┌──

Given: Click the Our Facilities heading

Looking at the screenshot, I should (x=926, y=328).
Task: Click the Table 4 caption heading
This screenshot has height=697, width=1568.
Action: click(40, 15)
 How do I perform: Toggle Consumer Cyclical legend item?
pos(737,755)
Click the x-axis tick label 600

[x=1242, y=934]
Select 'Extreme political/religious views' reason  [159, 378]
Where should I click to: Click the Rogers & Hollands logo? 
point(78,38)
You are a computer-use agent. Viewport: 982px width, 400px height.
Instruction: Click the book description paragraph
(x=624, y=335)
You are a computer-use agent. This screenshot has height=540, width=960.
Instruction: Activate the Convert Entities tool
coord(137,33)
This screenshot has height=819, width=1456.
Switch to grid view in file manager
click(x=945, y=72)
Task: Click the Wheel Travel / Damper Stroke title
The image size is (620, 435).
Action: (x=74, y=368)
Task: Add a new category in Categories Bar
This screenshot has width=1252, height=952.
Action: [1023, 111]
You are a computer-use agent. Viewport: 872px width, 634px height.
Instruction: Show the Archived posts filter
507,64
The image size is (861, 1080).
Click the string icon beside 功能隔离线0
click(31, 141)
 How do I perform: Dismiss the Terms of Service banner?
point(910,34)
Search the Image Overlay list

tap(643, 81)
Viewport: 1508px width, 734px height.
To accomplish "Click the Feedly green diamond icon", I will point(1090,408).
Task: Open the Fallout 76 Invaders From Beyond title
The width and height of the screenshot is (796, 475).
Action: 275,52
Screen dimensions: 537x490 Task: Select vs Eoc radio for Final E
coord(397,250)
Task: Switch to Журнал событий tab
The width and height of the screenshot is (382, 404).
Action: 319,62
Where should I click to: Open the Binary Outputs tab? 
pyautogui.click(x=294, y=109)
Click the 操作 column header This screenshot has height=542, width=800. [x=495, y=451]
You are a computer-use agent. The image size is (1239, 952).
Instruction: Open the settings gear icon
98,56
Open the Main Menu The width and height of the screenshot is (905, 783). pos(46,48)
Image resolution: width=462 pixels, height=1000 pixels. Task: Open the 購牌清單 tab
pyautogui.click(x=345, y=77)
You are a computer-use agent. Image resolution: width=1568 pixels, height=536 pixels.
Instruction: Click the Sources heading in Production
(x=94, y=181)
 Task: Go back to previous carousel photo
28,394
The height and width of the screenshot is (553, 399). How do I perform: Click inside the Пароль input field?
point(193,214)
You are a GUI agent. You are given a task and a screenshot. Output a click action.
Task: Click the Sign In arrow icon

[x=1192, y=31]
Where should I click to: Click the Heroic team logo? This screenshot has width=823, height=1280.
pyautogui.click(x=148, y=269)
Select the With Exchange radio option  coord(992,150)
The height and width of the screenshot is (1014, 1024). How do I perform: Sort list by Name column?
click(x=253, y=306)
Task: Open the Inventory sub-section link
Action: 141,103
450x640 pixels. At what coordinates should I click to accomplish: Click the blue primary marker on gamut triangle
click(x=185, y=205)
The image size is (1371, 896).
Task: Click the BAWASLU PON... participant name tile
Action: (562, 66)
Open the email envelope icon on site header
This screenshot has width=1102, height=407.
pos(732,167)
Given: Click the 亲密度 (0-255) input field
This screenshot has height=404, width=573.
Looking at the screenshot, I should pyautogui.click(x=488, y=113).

└──

* **Exercise description**
Lines of the material that contain the word "computer" are to be gathered.

* **Answer to this exercise**
You are a computer-use agent. Viewport: 982px width, 400px height.
You are a computer-use agent. This screenshot has height=540, width=960.
You are a computer-use agent. Viewport: 872px width, 634px height.
You are a computer-use agent. The image size is (1239, 952).
You are a computer-use agent. Image resolution: width=1568 pixels, height=536 pixels.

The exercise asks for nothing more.